In the recent case of Newbury –v- Sun Microsystems the Court provided some words of caution in relation to the formation of contracts and the need for clarity when parties are seeking to settle proceedings.

It is a common aspect of litigation that parties will make offers in an attempt to settle. Indeed, throughout litigation the parties are encouraged by the Court to seek to settle the dispute by alternative methods of dispute resolution. Instead of engaging in more formal methods of alternative dispute resolution, such as mediation, parties often negotiate settlement in correspondence.

In the Newbury Case the Claimant had issued proceedings against the Defendant in sum of $2,028,760 in respect of unpaid commission. The Defendant issued a counterclaim against the Defendant alleging overpayment. The proceedings had been ongoing since 2011 and previous attempts at settlement had been unsuccessful.

However on 3 June 2013, shortly before the parties were due to commence an 8 day trial, the Defendant’s Solicitor wrote to the Claimant’s Solicitor putting forward an offer to compromise the entirety of the claim. That offer letter was not marked ‘subject to contract’. The offer put forward by the Defendant was a payment of £601,464.98 to the Claimant in full and final settlement plus an additional payment in respect of the Claimant’s legal fees. The letter expressly stated ‘such settlement to be recorded in a suitably worded agreement’.

The Claimant’s Solicitors wrote back to confirm that the offer was accepted and they would forward a draft agreement for approval in due course.

On 5 June 2013 the Claimant’s Solicitor sent a formal Order which recorded the compromise of the proceedings and provided for a payment to be made to the Claimant in full and final settlement of the claim together with an additional payment in relation to legal fees.

The Defendant’s Solicitor responded to confirm that the proposed Order was not agreed. Instead the Defendant’s Solicitor had drawn up a separate Order and a formal Deed of Waiver in which additional terms in relation to taxation and a requirement of confidentiality were inserted. Such terms were not included in the offer and as a result the Claimant’s Solicitor rejected the new proposed Deed of Waiver and the additional terms incorporated it in.
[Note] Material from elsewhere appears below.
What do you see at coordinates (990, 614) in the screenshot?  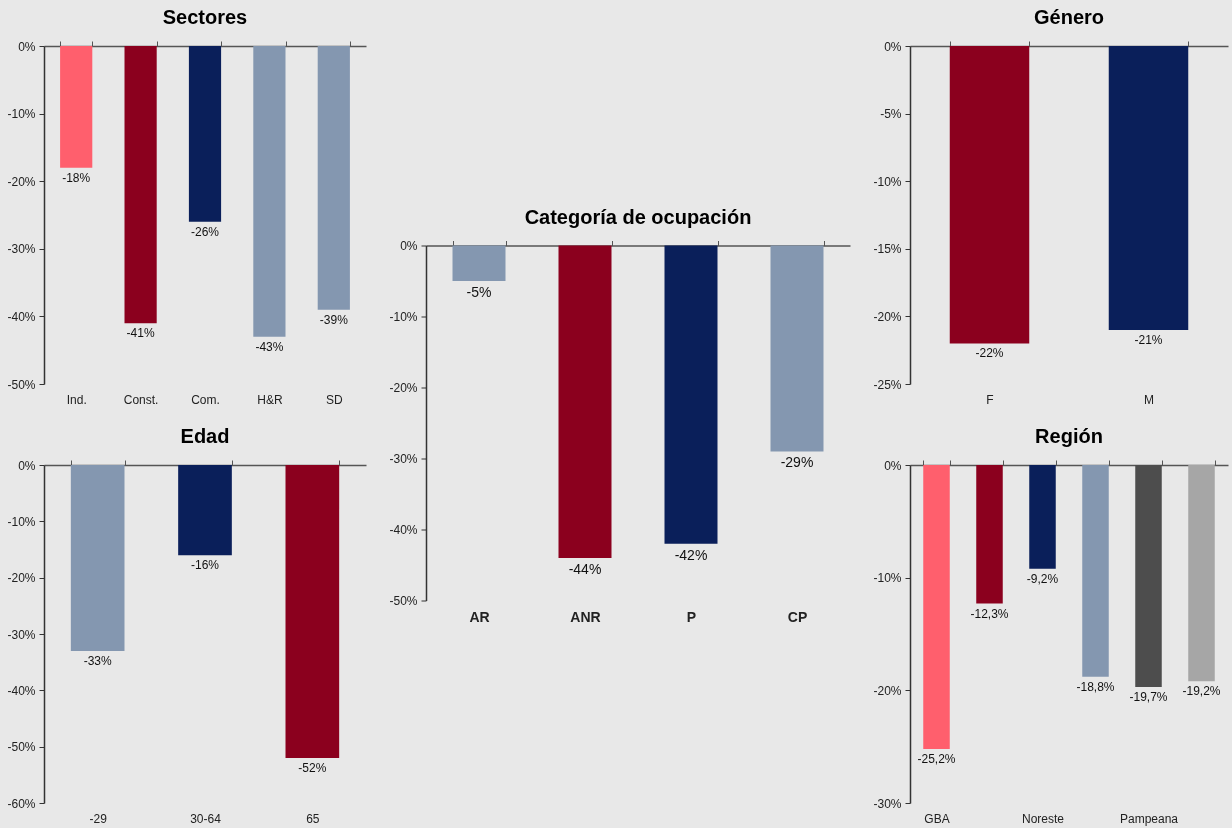 I see `data-label: -12,3%` at bounding box center [990, 614].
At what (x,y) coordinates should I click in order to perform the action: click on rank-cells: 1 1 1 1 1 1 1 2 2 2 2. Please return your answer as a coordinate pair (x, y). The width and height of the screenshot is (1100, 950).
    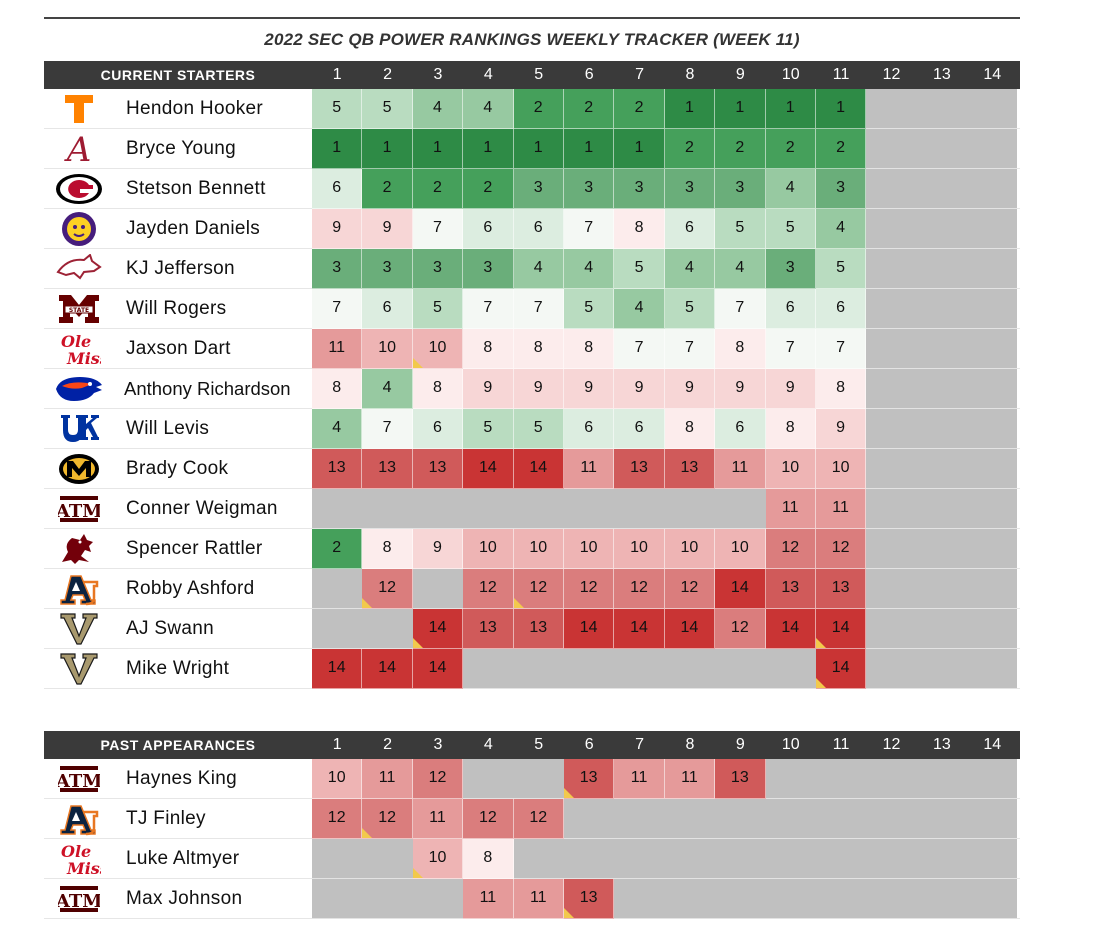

A dispute arose between the parties as to whether or not the correspondence exchanged on 3 June 2013 led to the creation of a binding contract. The Claimant contended that the letters were clearly demonstrative of a contract, the parties had an intention to create legal relations and the acceptance of the offer created a binding contract. The Defendant’s position was that the use of the words ‘such settlement to be recorded in a suitably worded agreement’ meant that the offer was not an offer which was capable of acceptance as further terms (i.e. the settlement agreement) needed to be negotiated and until such an agreement had been approved and signed, the offer was not binding.
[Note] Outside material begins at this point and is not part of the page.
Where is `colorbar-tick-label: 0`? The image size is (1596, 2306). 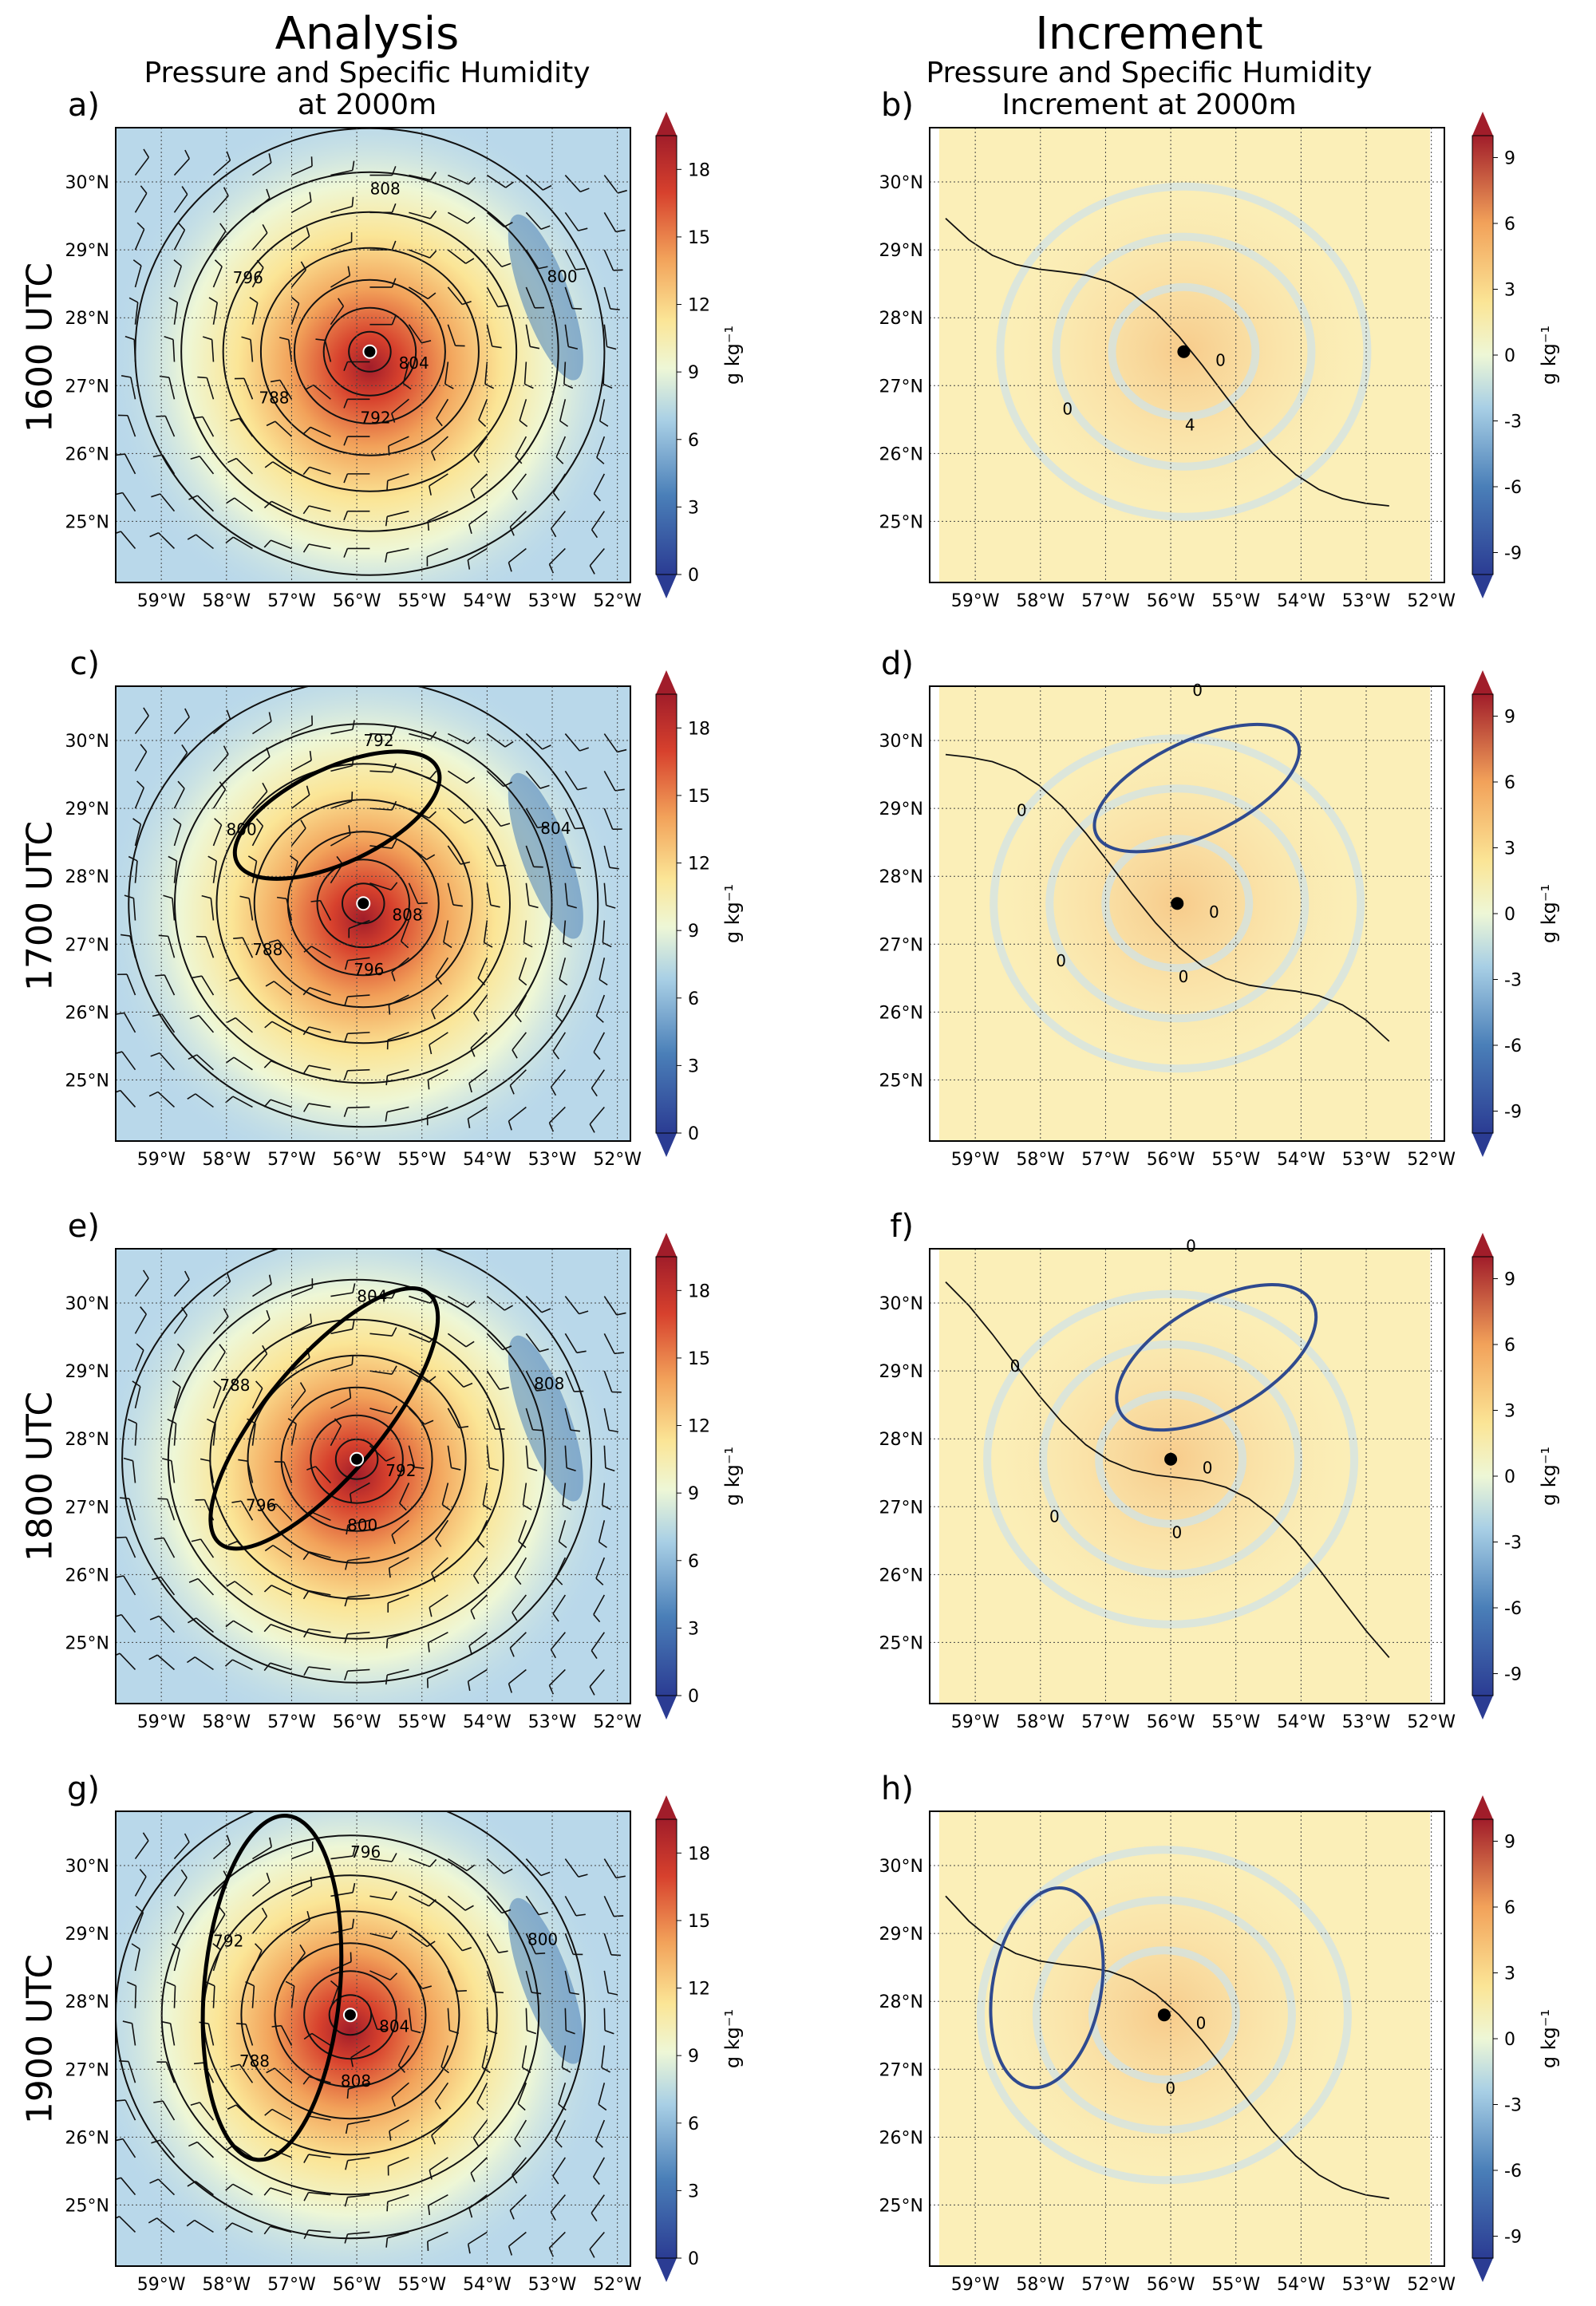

The Court agreed with the Claimant and held that the correspondence gave rise to a binding legal contract. The Judge stated that had the Defendant’s Offer letter been marked ‘subject to contract’ it would have been clear that the terms of the Offer were not binding until a formal agreement was entered into.

This case acts as an important reminder of the need to ensure that you are not unintentionally creating a contract and for the terms of any offer letter to be clear. Ideally any offer made should state clearly all of the conditions which are attached to that offer because once the offer is accepted it may be too late to seek to impose additional terms into that compromise.